Immune Optimization Approach for Dynamic Constrained Multi-Objective Multimodal Optimization Problems

Zhuhong Zhang; Min Liao; Lei Wang

doi:10.4236/ajor.2012.22022

American Journal of Operations Research > Vol.2 No.2, June 2012

Immune Optimization Approach for Dynamic Constrained Multi-Objective Multimodal Optimization Problems

Zhuhong Zhang, Min Liao, Lei Wang
Institute of System Science & Information Technology, College of Science, Guizhou University, Guiyang, China.
DOI: 10.4236/ajor.2012.22022 PDF HTML 5,354 Downloads 8,981 Views Citations

Abstract

This work investigates one immune optimization approach for dynamic constrained multi-objective multimodal optimization in terms of biological immune inspirations and the concept of constraint dominance. Such approach includes mainly three functional modules, environmental detection, population initialization and immune evolution.
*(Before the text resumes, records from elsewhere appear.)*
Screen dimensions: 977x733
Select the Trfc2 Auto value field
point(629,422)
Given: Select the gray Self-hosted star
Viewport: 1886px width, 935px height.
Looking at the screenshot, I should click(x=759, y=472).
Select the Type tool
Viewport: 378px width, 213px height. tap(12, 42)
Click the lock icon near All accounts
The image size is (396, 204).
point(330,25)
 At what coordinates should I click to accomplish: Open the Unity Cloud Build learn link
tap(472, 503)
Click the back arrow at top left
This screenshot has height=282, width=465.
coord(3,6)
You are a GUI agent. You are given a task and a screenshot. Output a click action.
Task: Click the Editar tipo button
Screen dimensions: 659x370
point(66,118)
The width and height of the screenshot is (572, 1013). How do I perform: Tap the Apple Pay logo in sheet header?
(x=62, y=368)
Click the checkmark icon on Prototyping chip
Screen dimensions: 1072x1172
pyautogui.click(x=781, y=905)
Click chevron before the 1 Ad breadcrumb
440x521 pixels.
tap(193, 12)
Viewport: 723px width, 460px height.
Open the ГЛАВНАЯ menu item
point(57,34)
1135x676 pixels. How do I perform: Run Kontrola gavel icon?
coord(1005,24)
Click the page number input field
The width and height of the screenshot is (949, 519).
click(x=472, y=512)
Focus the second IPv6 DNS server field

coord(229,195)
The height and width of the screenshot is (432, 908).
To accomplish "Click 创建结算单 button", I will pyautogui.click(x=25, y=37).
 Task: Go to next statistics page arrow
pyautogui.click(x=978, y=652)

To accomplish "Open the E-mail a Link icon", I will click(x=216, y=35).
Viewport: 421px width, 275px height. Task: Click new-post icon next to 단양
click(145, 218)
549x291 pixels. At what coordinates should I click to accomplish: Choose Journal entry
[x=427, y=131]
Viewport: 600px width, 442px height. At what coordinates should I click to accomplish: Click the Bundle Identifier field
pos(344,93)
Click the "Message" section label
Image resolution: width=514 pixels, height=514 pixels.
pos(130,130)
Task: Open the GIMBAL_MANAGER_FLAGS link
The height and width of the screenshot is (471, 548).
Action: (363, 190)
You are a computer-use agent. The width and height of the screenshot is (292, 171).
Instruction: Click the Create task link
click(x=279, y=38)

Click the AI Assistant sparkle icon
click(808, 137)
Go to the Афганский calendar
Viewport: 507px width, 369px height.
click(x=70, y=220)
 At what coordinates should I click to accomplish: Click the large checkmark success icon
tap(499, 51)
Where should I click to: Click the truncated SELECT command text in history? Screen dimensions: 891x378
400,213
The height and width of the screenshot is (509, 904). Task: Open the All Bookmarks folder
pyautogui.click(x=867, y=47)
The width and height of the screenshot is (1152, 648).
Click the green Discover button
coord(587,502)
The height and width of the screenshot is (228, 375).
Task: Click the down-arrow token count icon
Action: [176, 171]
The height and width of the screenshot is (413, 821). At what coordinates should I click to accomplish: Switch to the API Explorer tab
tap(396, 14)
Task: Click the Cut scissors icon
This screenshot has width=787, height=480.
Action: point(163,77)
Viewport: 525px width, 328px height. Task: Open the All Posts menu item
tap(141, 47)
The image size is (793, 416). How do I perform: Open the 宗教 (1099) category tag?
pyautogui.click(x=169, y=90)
The first, inspired by the function of immune surveillance, is designed to detect the change of such kind of problem and to decide the type of a new environment; the second generates an initial population for the current environment, relying upon the result of detection; the last evolves two sub-populations along multiple directions and searches those excellent and diverse candidates. Experimental results show that the proposed approach can adaptively track the environmental change and effectively find the global Pareto-optimal front in each environment.

Keywords

Dynamic Constrained Multi-Objective Optimization; Multimodality; Artificial Immune Systems; Immune Optimization; Environmental Detection

Share and Cite:

Z. Zhang, M. Liao and L. Wang, "Immune Optimization Approach for Dynamic Constrained Multi-Objective Multimodal Optimization Problems," American Journal of Operations Research, Vol. 2 No. 2, 2012, pp. 193-202. doi: 10.4236/ajor.2012.22022.

Conflicts of Interest

The authors declare no conflicts of interest.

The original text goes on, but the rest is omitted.